→ Records for this task:
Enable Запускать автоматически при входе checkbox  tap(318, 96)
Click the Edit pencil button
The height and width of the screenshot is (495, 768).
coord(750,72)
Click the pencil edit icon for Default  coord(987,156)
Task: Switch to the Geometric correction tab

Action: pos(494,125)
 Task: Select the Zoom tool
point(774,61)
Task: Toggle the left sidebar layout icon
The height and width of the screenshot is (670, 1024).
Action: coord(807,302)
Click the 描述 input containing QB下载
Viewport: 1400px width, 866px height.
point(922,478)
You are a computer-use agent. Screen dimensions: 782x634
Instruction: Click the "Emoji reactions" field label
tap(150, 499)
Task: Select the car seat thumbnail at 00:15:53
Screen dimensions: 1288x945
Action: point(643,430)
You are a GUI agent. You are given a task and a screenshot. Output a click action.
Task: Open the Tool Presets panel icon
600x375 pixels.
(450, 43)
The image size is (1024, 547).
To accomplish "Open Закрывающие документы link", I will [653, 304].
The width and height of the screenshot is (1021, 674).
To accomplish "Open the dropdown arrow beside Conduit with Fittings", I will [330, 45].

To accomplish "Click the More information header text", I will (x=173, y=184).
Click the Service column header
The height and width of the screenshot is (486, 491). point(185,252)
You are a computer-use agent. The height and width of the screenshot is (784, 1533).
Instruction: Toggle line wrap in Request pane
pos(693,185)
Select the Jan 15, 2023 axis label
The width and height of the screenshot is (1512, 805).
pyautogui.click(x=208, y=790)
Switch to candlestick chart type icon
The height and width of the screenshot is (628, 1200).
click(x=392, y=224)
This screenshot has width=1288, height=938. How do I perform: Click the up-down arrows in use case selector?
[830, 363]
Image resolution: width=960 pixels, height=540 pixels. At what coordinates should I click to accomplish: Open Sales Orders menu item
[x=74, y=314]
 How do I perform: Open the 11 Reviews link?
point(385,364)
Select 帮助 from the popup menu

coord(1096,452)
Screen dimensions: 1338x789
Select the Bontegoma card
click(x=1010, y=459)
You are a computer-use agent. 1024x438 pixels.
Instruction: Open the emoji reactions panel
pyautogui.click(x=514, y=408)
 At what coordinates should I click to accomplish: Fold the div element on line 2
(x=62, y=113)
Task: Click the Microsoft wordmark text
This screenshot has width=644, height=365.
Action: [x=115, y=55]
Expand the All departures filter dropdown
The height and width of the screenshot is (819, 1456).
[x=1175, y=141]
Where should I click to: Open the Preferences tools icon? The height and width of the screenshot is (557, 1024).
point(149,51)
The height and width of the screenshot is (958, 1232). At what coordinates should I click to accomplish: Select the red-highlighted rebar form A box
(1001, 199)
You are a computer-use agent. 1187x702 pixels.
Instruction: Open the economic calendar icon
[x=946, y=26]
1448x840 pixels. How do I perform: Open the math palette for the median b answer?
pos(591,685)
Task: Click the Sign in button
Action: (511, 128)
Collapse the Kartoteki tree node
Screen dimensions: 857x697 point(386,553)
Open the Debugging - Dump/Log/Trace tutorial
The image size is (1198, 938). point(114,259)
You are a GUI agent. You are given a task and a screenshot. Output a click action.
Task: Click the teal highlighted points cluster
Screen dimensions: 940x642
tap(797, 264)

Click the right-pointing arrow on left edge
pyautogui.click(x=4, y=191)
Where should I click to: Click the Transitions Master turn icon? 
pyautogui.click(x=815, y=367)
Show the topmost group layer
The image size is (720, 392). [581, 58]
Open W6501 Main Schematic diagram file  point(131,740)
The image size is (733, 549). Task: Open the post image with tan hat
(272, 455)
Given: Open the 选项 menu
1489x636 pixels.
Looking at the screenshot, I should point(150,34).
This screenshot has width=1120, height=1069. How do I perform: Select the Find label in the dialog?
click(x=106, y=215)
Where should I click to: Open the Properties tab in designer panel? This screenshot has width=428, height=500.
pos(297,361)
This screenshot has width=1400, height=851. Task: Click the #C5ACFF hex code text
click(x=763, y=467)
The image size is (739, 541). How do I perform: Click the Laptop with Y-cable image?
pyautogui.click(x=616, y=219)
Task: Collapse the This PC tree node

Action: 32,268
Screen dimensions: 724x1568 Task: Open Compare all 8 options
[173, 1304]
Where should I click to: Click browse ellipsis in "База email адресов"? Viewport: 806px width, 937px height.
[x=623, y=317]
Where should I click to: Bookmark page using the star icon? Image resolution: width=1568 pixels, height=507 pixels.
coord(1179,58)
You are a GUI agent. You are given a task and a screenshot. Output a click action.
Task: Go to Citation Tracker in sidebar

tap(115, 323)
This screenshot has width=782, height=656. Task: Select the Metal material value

→ Assignment:
Only lines containing the word "pencil" should be copied from the material above.

→ Exercise response:
Click the Edit pencil button
Click the pencil edit icon for Default  coord(987,156)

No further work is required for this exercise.